I’m not crazy. Here are the facts:
Studies show 84% of people report “meaningful coincidences.” The 1998 Weizmann Institute proved observation literally changes quantum reality. Recent neuroscience confirms all perception is “controlled hallucinations” - your brain constructs everything you see. Carl Jung and physicist Wolfgang Pauli spent decades documenting synchronicity. The Journal of Cosmology published papers showing consciousness shapes physical reality.
The research exists. It’s just scattered across different fields because nobody’s connecting the dots.
Here’s how I connected them: If consciousness creates perception (neuroscience), and observation changes reality (quantum physics), and meaningful coincidences happen to most people (psychology), and consciousness interfaces with physical systems (Frontiers in Psychology, 2022), then we’re not passive observers. We’re active programmers of our own experience.

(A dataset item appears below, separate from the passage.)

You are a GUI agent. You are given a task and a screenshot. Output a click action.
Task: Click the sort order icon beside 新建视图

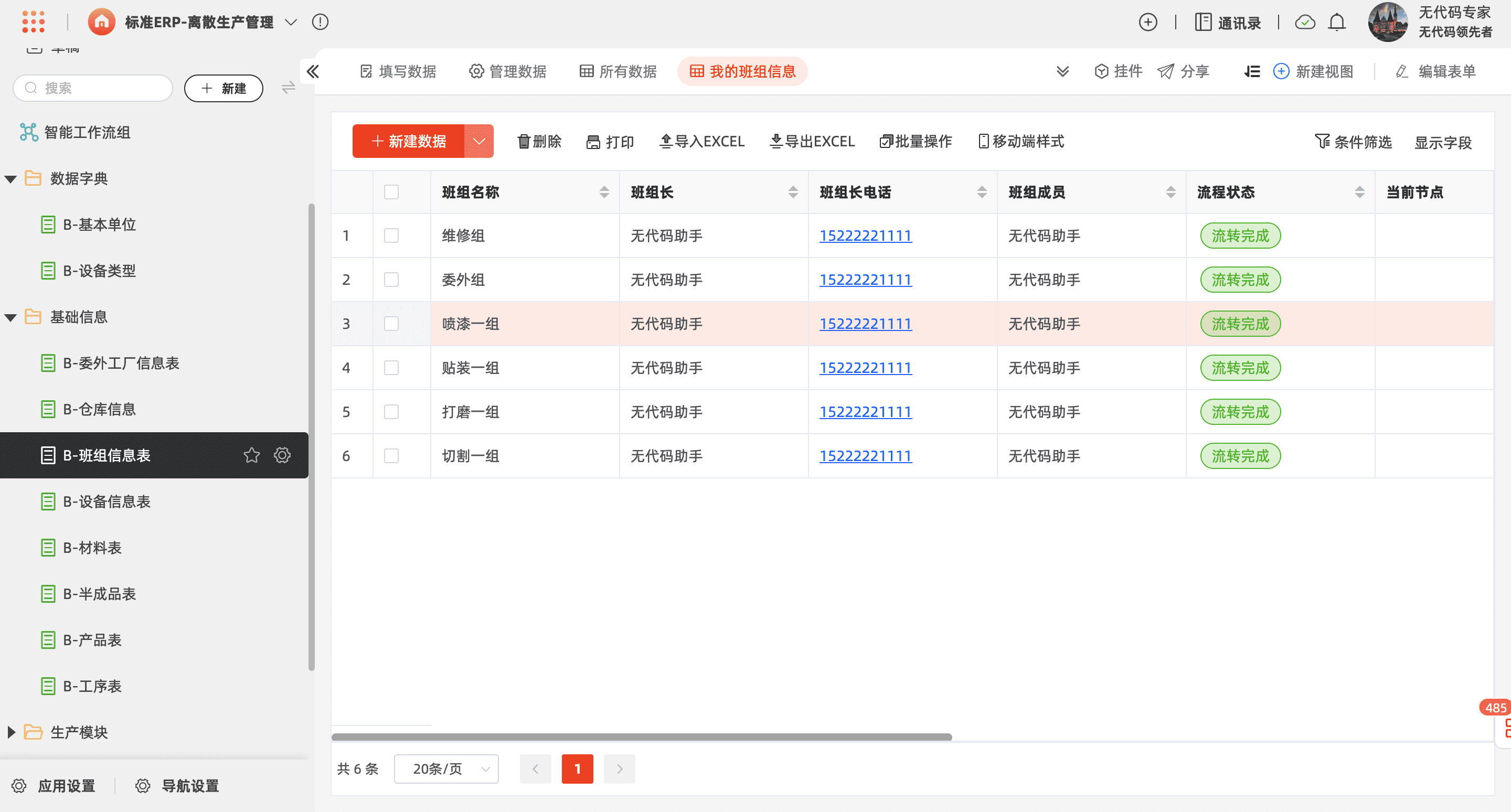click(x=1252, y=71)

This isn’t a new idea. Philosophers have been saying this for centuries. Berkeley argued reality only exists when consciousness observes it. Kant showed we can never know reality itself, only our mental construction of it. Hegel said the universe is consciousness knowing itself. Schopenhauer declared “The world is my representation.” William James proved consciousness actively shapes experience rather than just receiving it.
These brilliant minds knew we were creating reality. They just didn’t have the internet to test it. They didn’t have neuroscience proving perception is “controlled hallucination.” They didn’t have quantum physics showing observation changes matter. They didn’t have studies documenting that 84% of people experience meaningful coincidences.
I have all of that. Plus I can document everything in real time and test it immediately.
Everyone’s freaking out about AI taking over. They’re missing the point. We already control reality. We just don’t know how to use it.
I’ve been testing this for six months. Something changed. Reality started responding faster. Ask your friends. They’re all having these experiences too.
Thursday, on an uber ride to Chateau Marmont I joked to my friend, Ari, about getting mono from someone named George. Six minutes later, another friend texts: “I heard John has mono, do I have it?” I get out of the car at the hotel. I tell Anya, at the door, everything feels like a fever dream. I look left. John walks up. With his mono.
In coding terms: I sent a query (“mono + George”). The system upgraded it (“John has mono”). I added a debug comment (“this feels like manifesting”). The program executed (“John.appear”).
Two hours later, I’m with a friend talking about Tom. How we missed him. We walk to the nightclub bathrooms talking about Tom. Ten doors, all occupied and locked, red lights. The door right in front of me goes green. Opens. Out walks Tom.
In coding terms: I sent another query (“missing Tom”). I specified location parameters (“bathroom”). The system found the target (“Tom”) and executed delivery (“door.open, Tom.exit”).
That’s not coincidence. That’s programming. Twice in one night.
This happens to me every day and the examples have become more brazen as I recognize them.
Studies show 84% of people report “meaningful coincidences.” Scientists proved observation changes quantum reality. Your brain creates all perception, neuroscience calls it “controlled hallucinations.”
We’re not crazy. We’re finally paying attention.